Business & Finance

‘Squid Game’ Over As Media Tires Of Survival Series


Netflix survival thriller series Squid Game has ended its run with a season which got less than half the media coverage it had during the month following its debut four years ago.

The Korean streaming show became an almost-overnight success when it was released in September 2021 thanks to its timely viral premise. Its name refers to a deadly series of secret games which cash-strapped players compete in for the chance to win $30 million. The games are overseen by the Front Man, a mysterious character who is clad in black and protected by an army of masked guards in pink jumpsuits.

The story is told from the perspective of Seong Gi-hun, a divorced father and indebted gambling addict who lives with his elderly mother. He soon finds that if a player loses a game it results in their death which increases the prize pool. It makes for tense storytelling as Gi-hun triumphs and sets out for revenge against the Front Man only to be told that he can’t stop the games because human nature perpetuates them.

Squid Game’s debut season still stands as Netflix’s most-watched show with 265.2 million views in its first 91 days of streaming. Its success was all the more surprising given that the show is in Korean so English viewers have to watch it dubbed or with subtitles. As a result, the show launched with little fanfare and caught the media completely off guard.

This is reflected in data from Factiva, a search engine owned by Dow Jones which includes content from 33,000 news, data and information sources in 32 languages. It shows that Squid Game wasn’t mentioned in the media at all in June and July 2021, just a matter of months before its debut. It attracted 1,524 articles when it launched in September 2021 and rose almost eight-fold to 11,943 the following month as word spread.

Despite its dystopian and far-fetched premise, many viewers remarked on how relatable the show is and there is good reason for this. Squid Game was created, written and directed by South Korean filmmaker Hwang Dong-hyuk who based it on his own economic struggles as well as the class disparity in his home country.
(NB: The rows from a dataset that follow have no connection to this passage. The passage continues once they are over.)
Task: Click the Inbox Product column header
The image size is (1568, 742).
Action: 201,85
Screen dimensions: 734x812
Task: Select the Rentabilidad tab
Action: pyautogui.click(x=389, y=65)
This authenticity paid off as the show earned a flurry of awards including six Primetime Emmys and one Golden Globe.

As the hype continued to build, it set the scene for season two to get even more media coverage than its predecessor but it was not to be. The second season launched on Boxing Day last year and became Netflix’s biggest television debut ever with a total of 126.2 million views across 11 days. However, by then saturation had begun to set in as Squid Game hadn’t just taken Netflix by storm, it had also partnered with everything from Domino’s pizza to the Duolingo online language learning program in an attempt to drive even more exposure.

This appears to have had the opposite effect as the number of times Squid Game was mentioned in the media fell to 7,890 in December last year which presumably would not have happened if the public had still been lapping it up as much as when it debuted. No doubt this wasn’t helped by the fact that the show’s novelty had worn off and, to his credit, Dong-hyuk could see the writing on the wall.
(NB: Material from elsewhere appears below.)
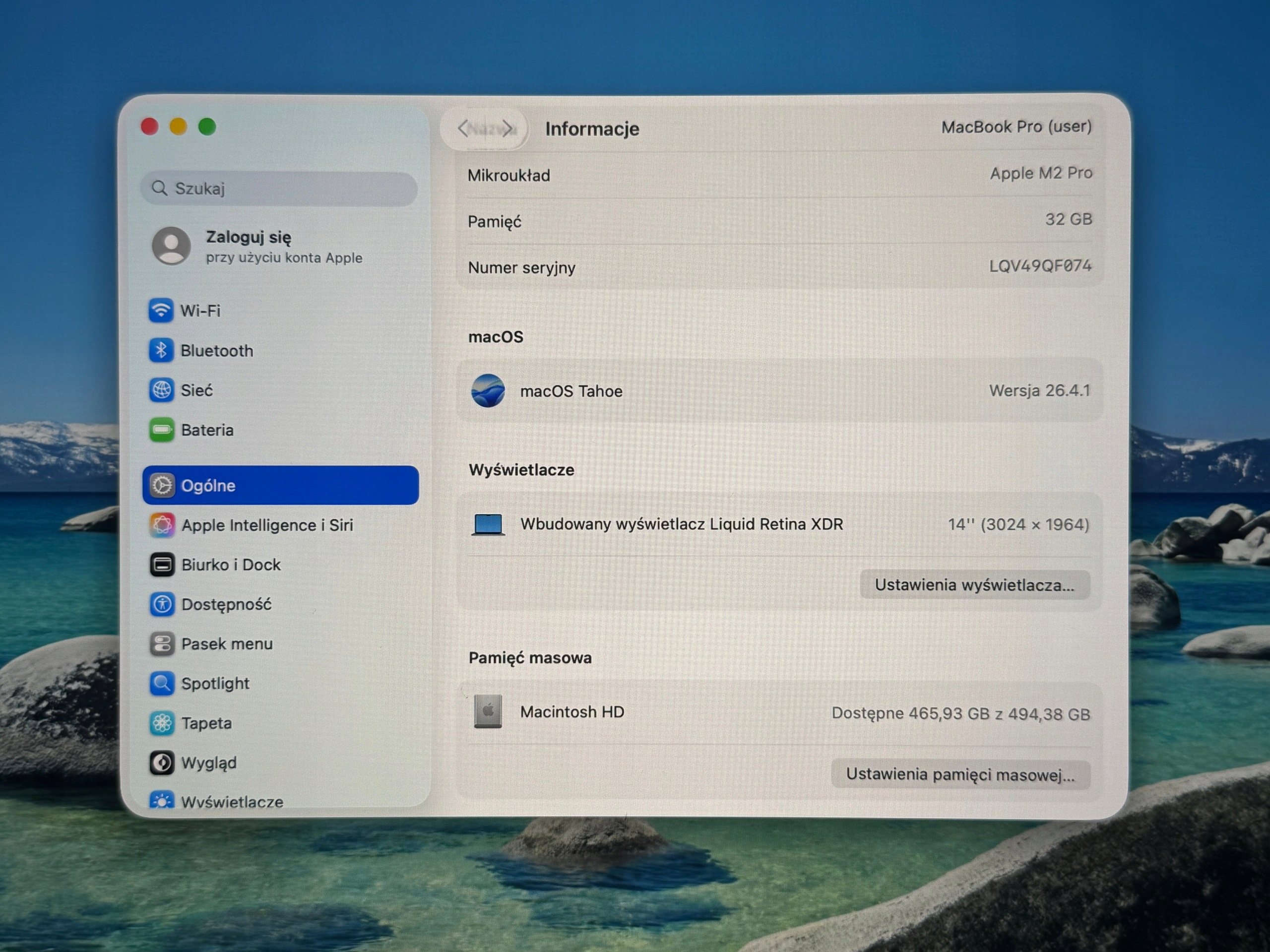Click Ustawienia wyświetlacza button
Image resolution: width=1270 pixels, height=952 pixels.
(x=975, y=584)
In stark contrast to filmmakers for studios such as Disney, Dong-hyuk said that the third season of Squid Game would be the “finale” and it was filmed back-to-back with the second one. Season three was released in June this year and was yet another knockout for Netflix as it became the first show in the streamer’s history to debut at number one in all 93 countries where its users are based.
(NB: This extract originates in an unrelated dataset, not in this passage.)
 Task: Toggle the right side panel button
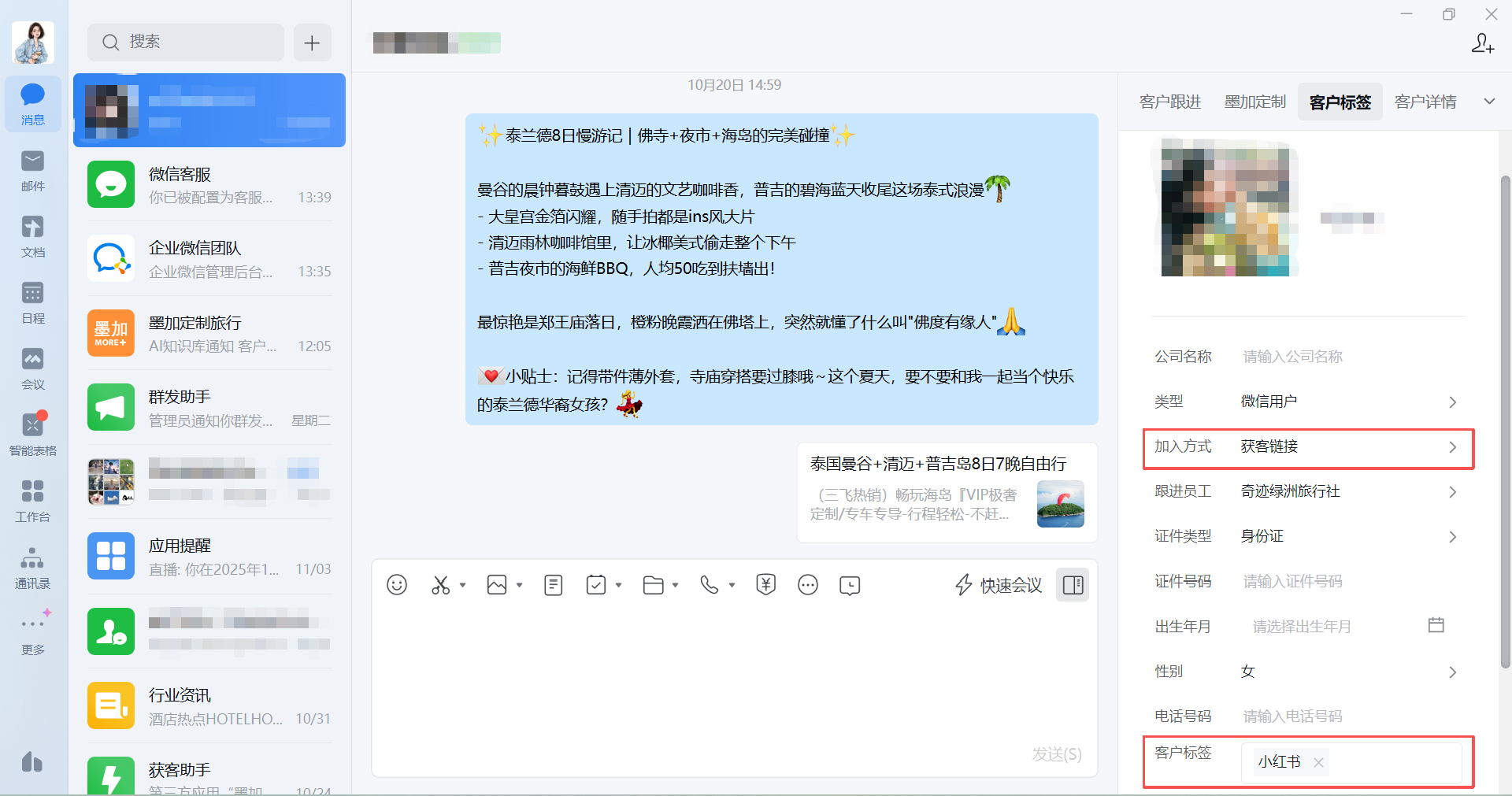tap(1073, 585)
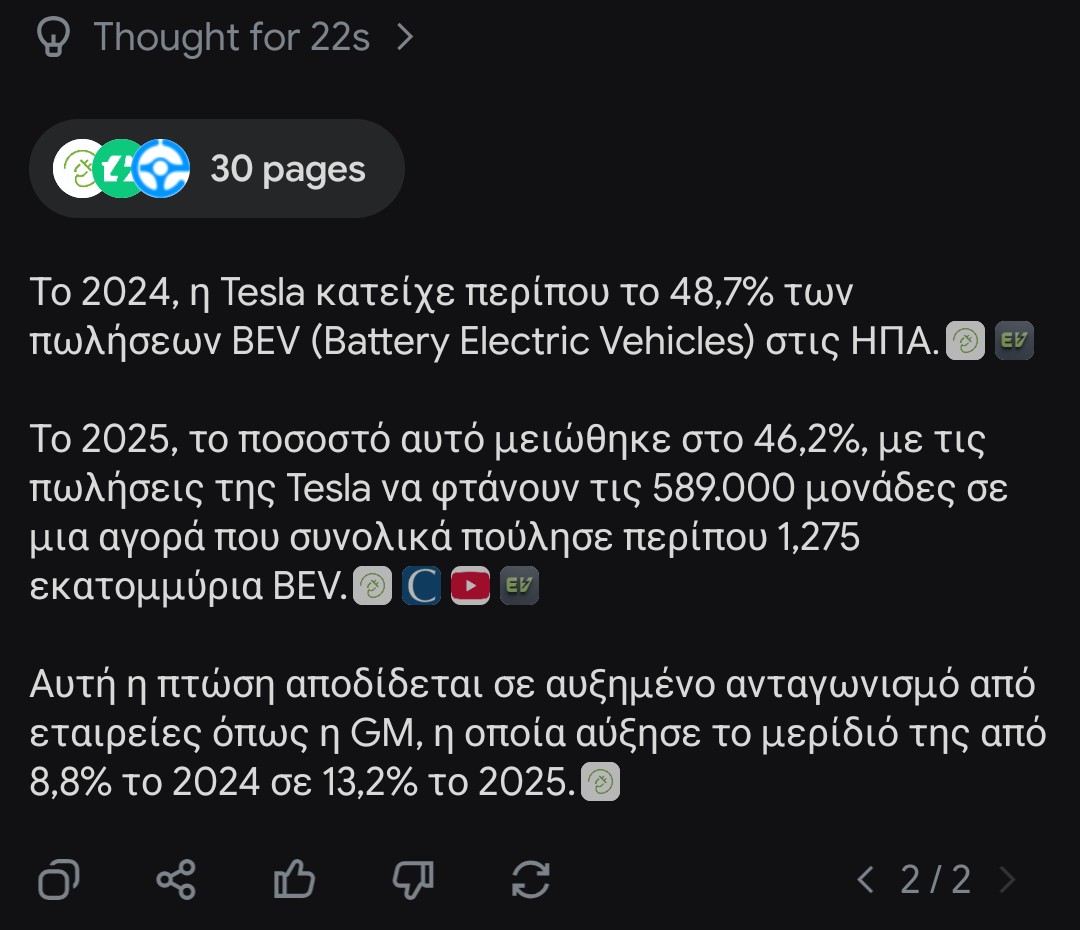Share this response via the share icon
The height and width of the screenshot is (930, 1080).
[177, 880]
What’s more, the 60.1 million views that season three attracted in its first three days were more than any other show has attained in the same period. However, it failed to reach the heady heights of its predecessors and currently stands in third place on the list of the ten most popular non-English Netflix shows of all time as shown in the table below. Tellingly, both the number of views and the number of hours viewed have fallen sharply with the release of each season since the first debuted in 2021.

Similarly, Google records show that the peak number of times ‘Squid Game’ was searched during June this year was around a third lower than in October 2021 following the release of the first season. Likewise, the 5,343 media mentions of the show in June were less than half the total from October four years ago. Both season one and three launched towards the end of the month and the bulk of the media coverage would usually be expected in advance to promote them.

A different picture emerges when comparing the coverage during the week of release as the third season leads the way with 2,742 mentions in the media followed by 2,047 for season two and just 227 for the inaugural instalment. This suggests that the core fanbase of Squid Game fans became increasingly interested with every season whilst the wider appeal waned which is why the coverage of the show didn’t increase as time went by.

It highlights the need for Netflix to continue commissioning new content as even shows which once seemed to be bulletproof can eventually fall in popularity. Squid Game isn’t the streamer’s only show which is ending in 2025. Hit retro-style supernatural drama Stranger Things will also come to a close with the debut of its fifth season at the end of the year. However, unlike Squid Gameit is finishing on a high as its fourth season became Netflix’s most-watched English language series when it debuted in 2022.

Squid Game does however still have some fight left in it as an English-language version directed by David Fincher is under development. It is rumoured that it will star Oscar-winner Cate Blanchett, who made a cameo in Season 3 of the Korean version. Time will tell whether it can get back to its winning ways in the media.